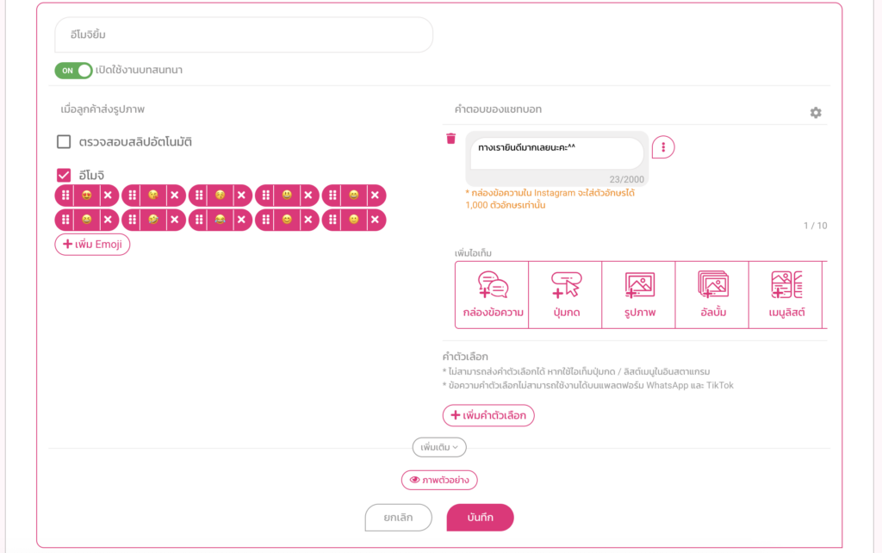Remove the heart-eyes emoji chip

click(x=108, y=196)
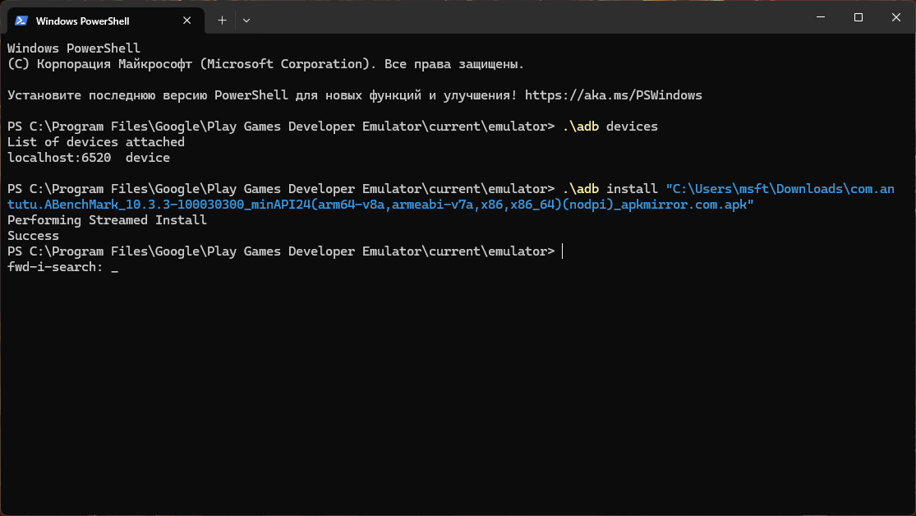
Task: Open a new tab with plus icon
Action: [222, 20]
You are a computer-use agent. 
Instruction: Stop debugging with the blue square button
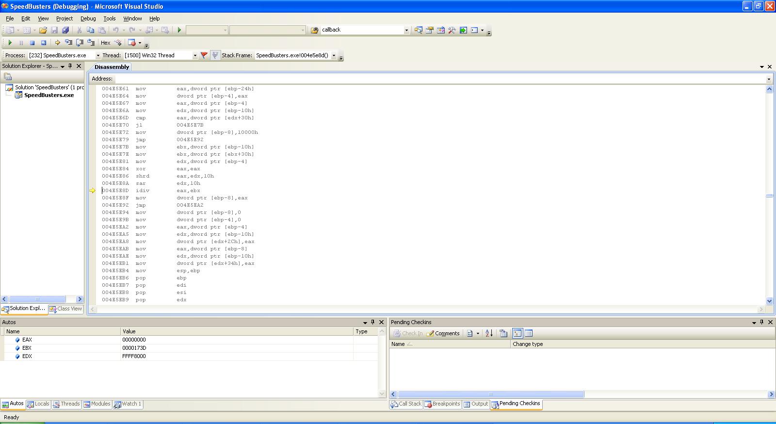[32, 43]
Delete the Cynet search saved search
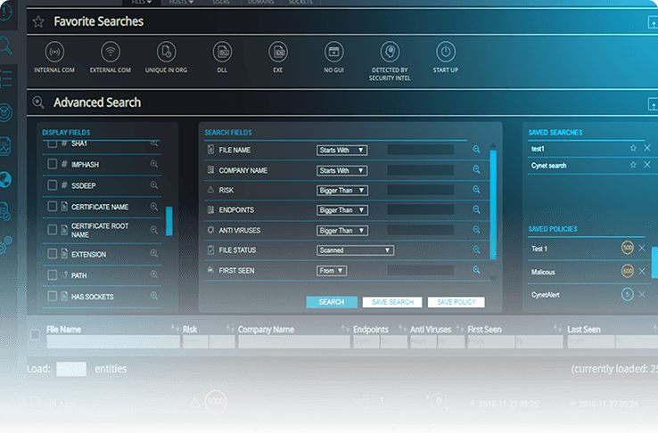Viewport: 658px width, 433px height. 647,165
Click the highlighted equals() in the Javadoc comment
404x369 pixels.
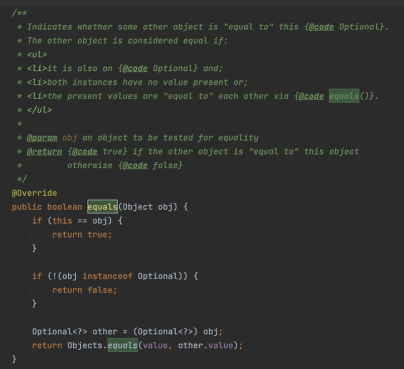(x=344, y=96)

■ ■ ■ ■ ■

Write the lines out word for word, starting at the one with "Click the highlighted" and stopping after the last line of the material above, with pictures excluded.

Click the highlighted equals() in the Javadoc comment
404x369 pixels.
(x=344, y=96)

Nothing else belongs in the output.